Do none of you feel that a person came looking for *advice*, not a lecture, nor the judgement of some clucking old biddies ?

And before anyone starts, I pay taxes too. And am a debt-free saver. And I agree with the sentiments of many here that we cannot afford the largesse. 

Luckily for me though, I have enough self-control to start a new thread on that. Not hound people away who ostensibly seem at least to have a work ethic.

I'm only sorry that I can't offer advice on the issues the OP raised. In the unlikely event she'll be back again to read it.


----------



## samanthajane

Yes she may have positive intentions. But there not legal ones.

She's not entitled to FIS or BTWA. Even without the FIS and the BTWA being taken into consideration, with her wages, loan parents and maintenance she wouldn't even be entitled to any rent allowance.

So yes i will lecture, judge and jump up and down in protest that if all that income is "real" ,i still cant believe she is actually claiming all that and that no one has cottoned on to that she shouldn't be - and i blame the goverment more than i blame her) 

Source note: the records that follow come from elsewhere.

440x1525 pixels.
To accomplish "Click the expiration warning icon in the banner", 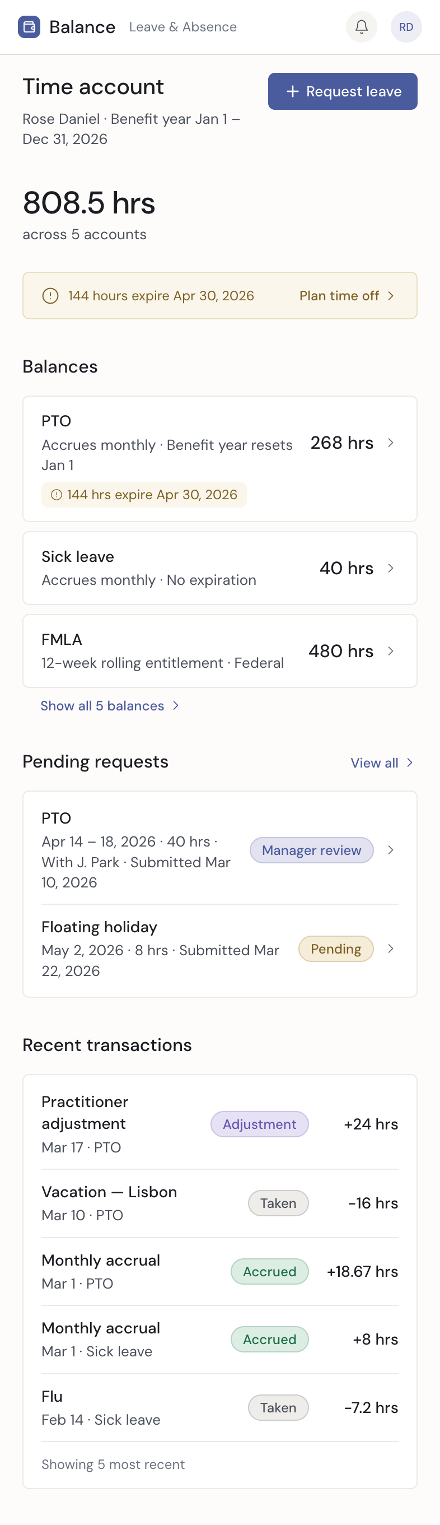I will [50, 296].
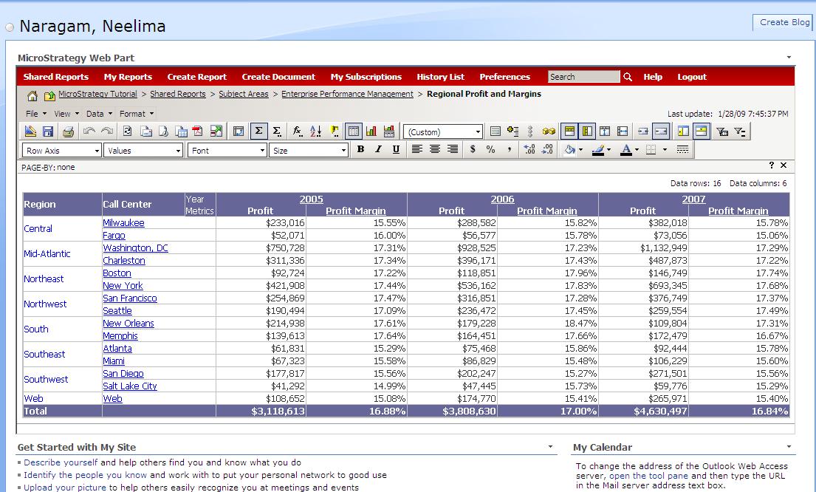
Task: Refresh the report data
Action: (127, 131)
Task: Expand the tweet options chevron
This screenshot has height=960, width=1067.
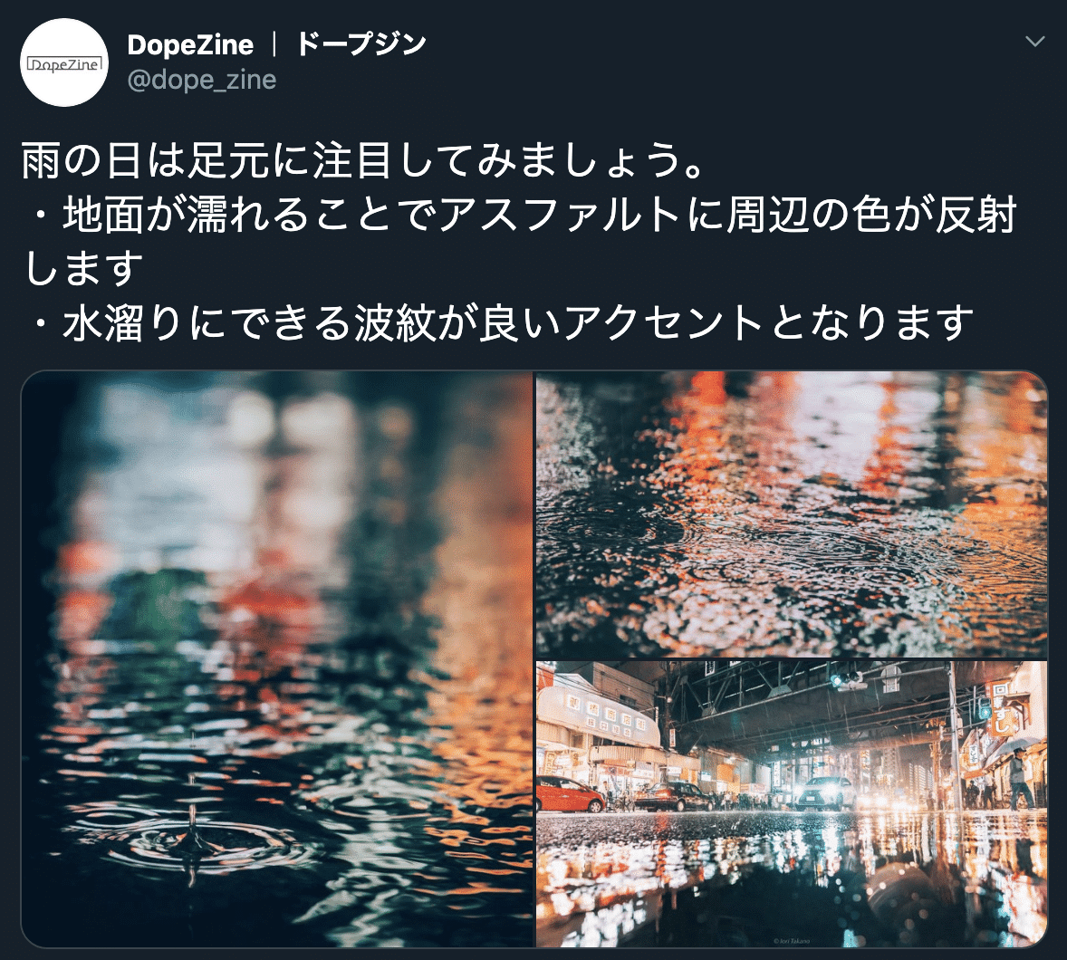Action: (1035, 43)
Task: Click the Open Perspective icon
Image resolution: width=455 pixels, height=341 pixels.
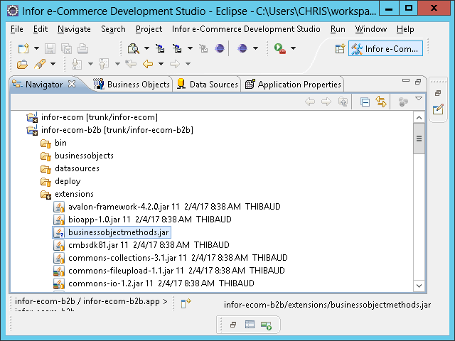Action: coord(340,48)
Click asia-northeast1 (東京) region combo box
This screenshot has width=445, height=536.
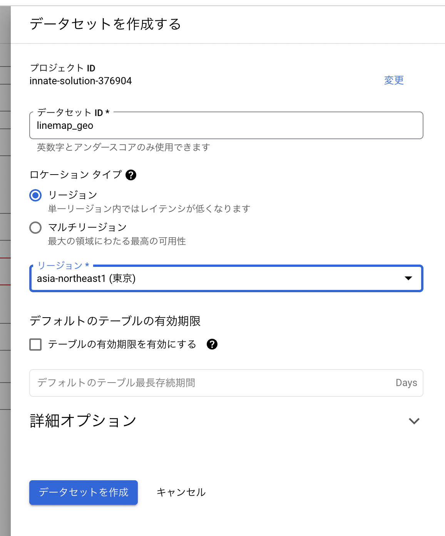(226, 278)
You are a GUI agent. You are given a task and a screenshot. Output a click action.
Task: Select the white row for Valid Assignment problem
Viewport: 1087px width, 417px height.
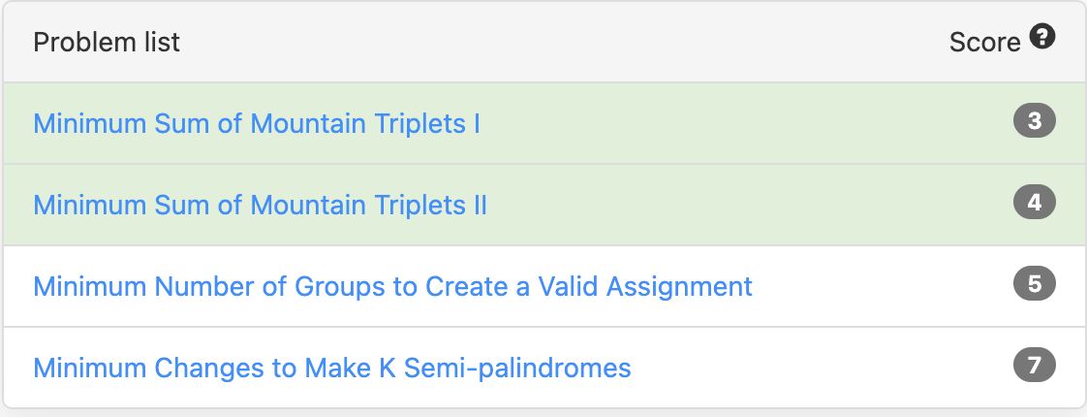(x=544, y=286)
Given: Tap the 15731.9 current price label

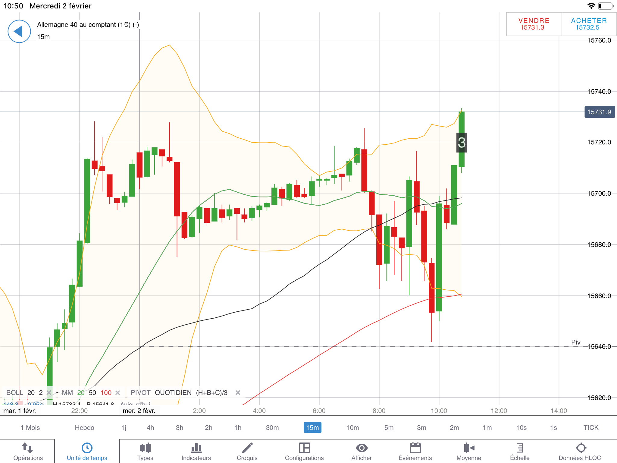Looking at the screenshot, I should click(x=599, y=112).
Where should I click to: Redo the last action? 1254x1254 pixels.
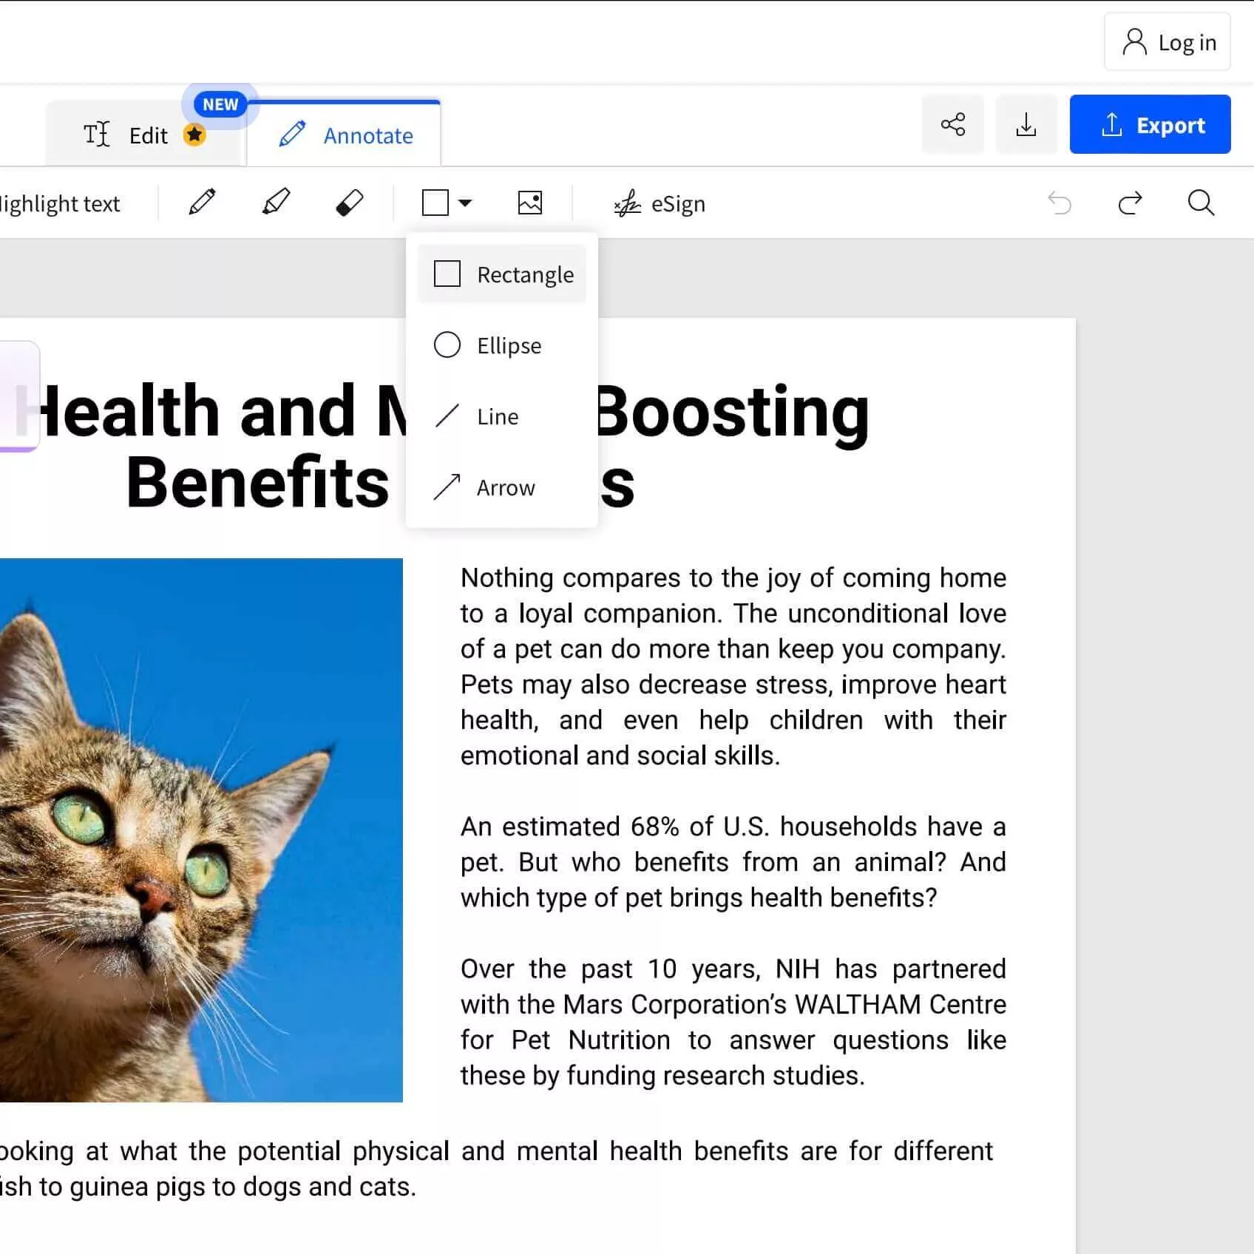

And i dont care who it upsets and it may be childish...but it's just not fair. It not fair to me it's not fair to you, and it not fair to everyone in ireland that is facing tax rises left right and centre, that will effect everyone who has mortgages, bills and a family to look after, or just themselves to look after. That money that she and plenty of others are claiming illegally could be put to better use, and we need it now more than ever. Just taking away her extra money that she is claiming and not entitled to could amount to thousands of euros, now times that by the all the people that are claiming what they are not entitled to. Imagine what we could do with that money.


----------



## Kate10

Does anyone know what someone in the op's position would legally be entitled to?  Would be interested ...


----------



## NicolaM

So: 
Is it the case that the information given is factually incorrect, or that this is actually fraudulent activity?

Very interesting thread

Nicola


----------



## samanthajane

What she should be getting......... if she was only claiming what she's entitled to:

Income per week:

wages       €250.00
OPF          €204.55
Main         €  84.77 ( you disregars the first €95.23 ) 

Full rate OPF for single parent with 2 children is €256.30, you are allowed to earn €146.50 for every euro you earn over that 50c will be taken away from payment so..... 250 - 146.50 = 103.50. Divide by 2 is 51.75. So 256.30 - 51.75 gives us the OPF amount of 204.55

Her total income to be assessed for rent allowance is €539.32

For rent allowance you take away the basic social welfare rate for her and her 2 children........ 539.32 - 204.30 - 26.00 - 26.00 = 283.02 

Her rent is 1100 per month so 1100 x 12 / 52 = 253.85 a week

She has 283.03 left over every week her rent is less than that meaning she is not entitled to any rent allowance.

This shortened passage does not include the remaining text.